As primeiras semanas foram um choque. Fiquei muito preocupado com as consequências. Veio o confinamento e tivemos de passar do escritório para o trabalho remoto. Não gosto que a equipa esteja em trabalho remoto, pois perdemos o contacto uns com os outros. Vejo o trabalho como um esforço de equipa – ganhamos juntos e perdemos juntos. Mas acabou por correr bem. Perdemos um pouco de produtividade e, assim que foi possível, reabrimos o escritório.
Tivemos alguma variação a nível do negócio, talvez os elementos da equipa percam mais facilmente o foco na visão da empresa quando não estão no ambiente natural. Mas no fim de contas, sobrevivemos melhor do que o esperado. Do ponto de vista das receitas e do crescimento, 2020 foi um ano de sucesso. É triste que tantos outros ramos estejam com problemas… Mas para nós foi um bom ano de faturação e que trouxe pessoas novas, com valor para a equipa. Essas pessoas vieram porque viram que trabalhar não é suficiente para ser feliz.
Como correu 2020 para a empresa? E em termos de faturação?
Crescemos cerca de 20% no grupo e cerca de 30%, se considerarmos apenas a Connecting Software.
Qual tem sido a importância de organismos e entidades promotoras do empreendedorismo para o crescimento da empresa na Madeira?
Em 2020, mantivemos muito contacto com a Startup Madeira. Aliás, logo no início da empresa na Madeira, o nosso primeiro escritório foi na Startup Madeira e contámos com a sua ajuda. Sem a Startup Madeira, não teríamos ido tão longe com o nosso escritório em Portugal.
“Atualmente temos escritório em quatro locais e o da Madeira é o que está a crescer mais rapidamente. No entanto, dizer que um dos escritórios é o que mais pesa na faturação não seria justo”.
Quantos escritórios têm neste momento e qual o que mais pesa na faturação da empresa?

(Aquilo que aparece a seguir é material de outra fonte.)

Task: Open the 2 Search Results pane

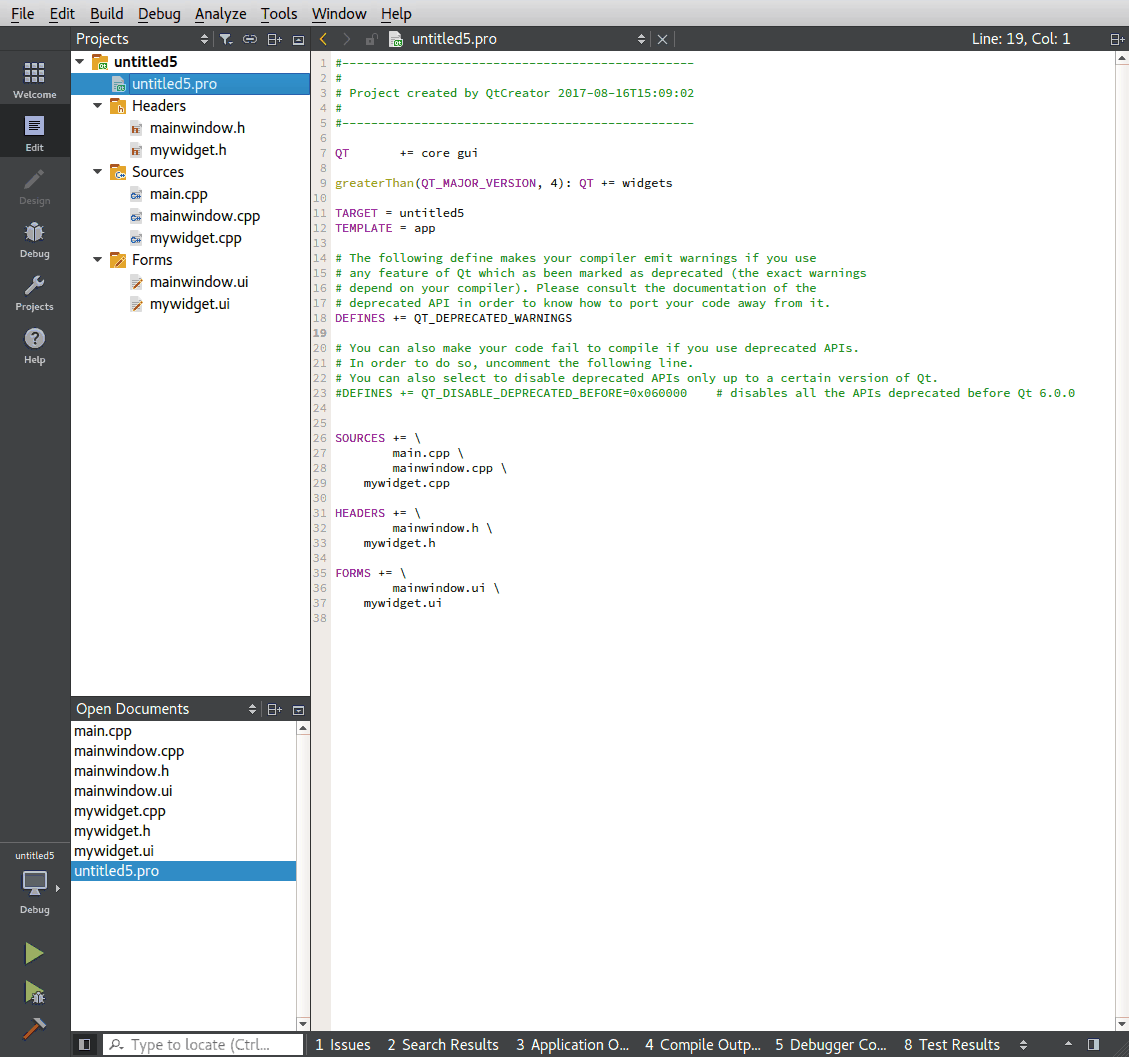Action: pos(443,1044)
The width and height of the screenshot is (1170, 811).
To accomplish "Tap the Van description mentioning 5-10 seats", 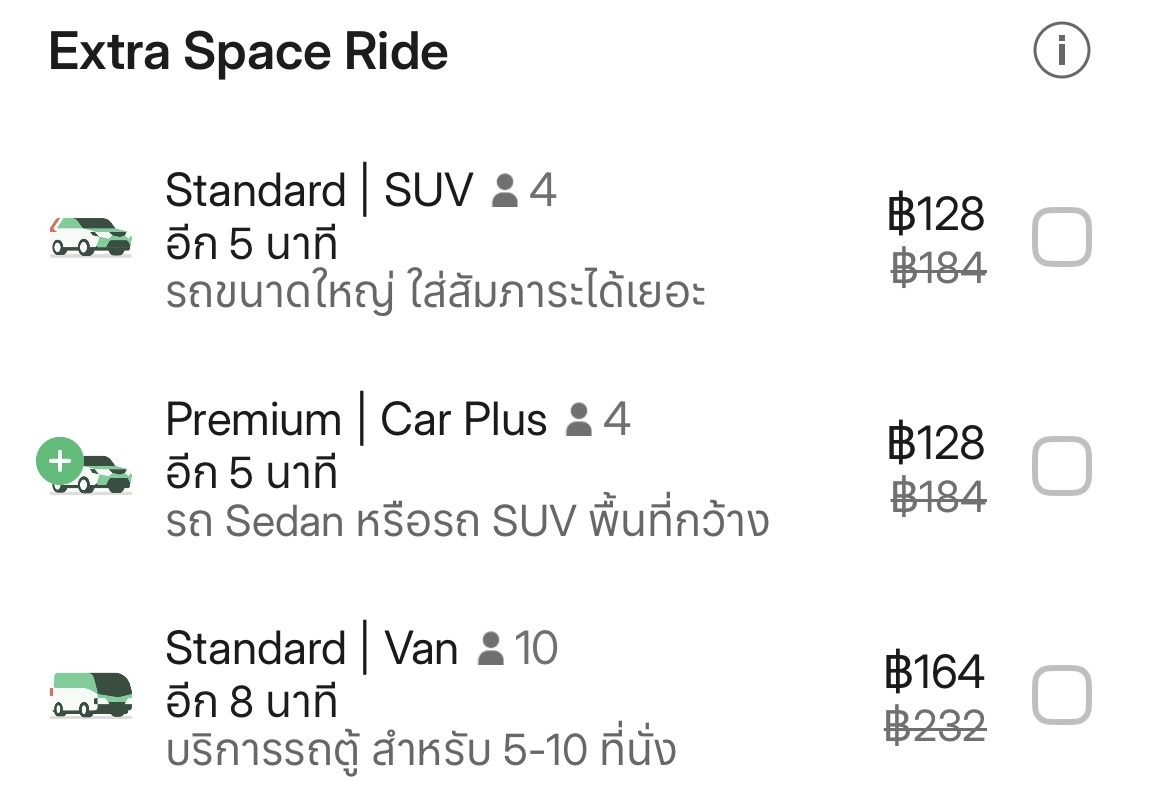I will 420,749.
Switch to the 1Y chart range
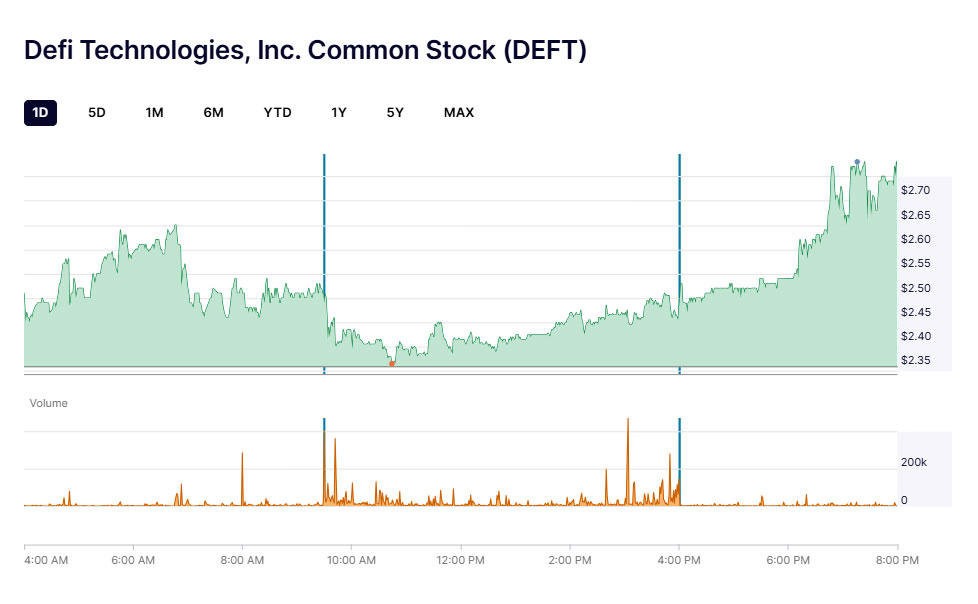 [x=338, y=112]
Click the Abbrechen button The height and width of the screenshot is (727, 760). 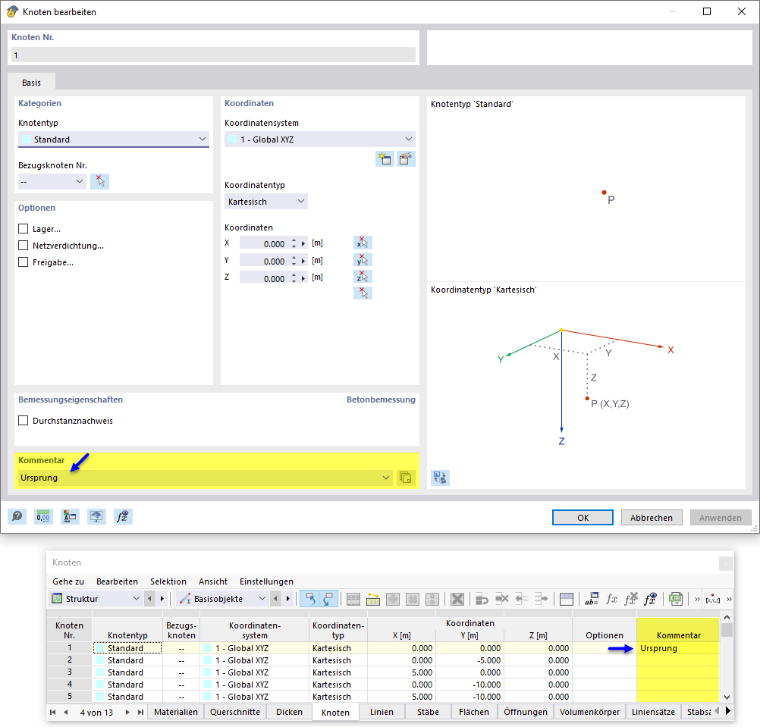(x=651, y=518)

Atualmente temos escritório em quatro locais e o da Madeira é o que está a crescer mais rapidamente. No entanto, dizer que um dos escritórios é o que mais pesa na faturação não seria justo. Trabalhamos em equipa para além das fronteiras e todos fazemos parte do sucesso ou da falta dele. Como a equipa de vendas e marketing está principalmente na Madeira, pode-se dizer que a Madeira é que mais pesa nesta área, e na parte de desenvolvimento do software e da administração é também importante.
Quem são os clientes da Connecting Software?
Temos clientes em todo o mundo, de todo o tipo de setores e dimensões. Servimos empresas globais e também organismos governamentais em mais de sete países. Estamos muito satisfeitos por termos como clientes o governo canadiano e algumas das maiores empresas do mundo, bem como clientes bastante pequenos. Apenas para referir alguns exemplos: organismos governamentais no Canadá, EUA, Irlanda, Inglaterra, Holanda, Alemanha, Singapura, Austrália e Nova Zelândia, e no setor privado servimos a E.ON, ZF, Henkel, Infineon, Disney, Thyssen Krupp, Realogic e muitas outras. No total, mais de mil clientes em todo o mundo usam as nossas soluções.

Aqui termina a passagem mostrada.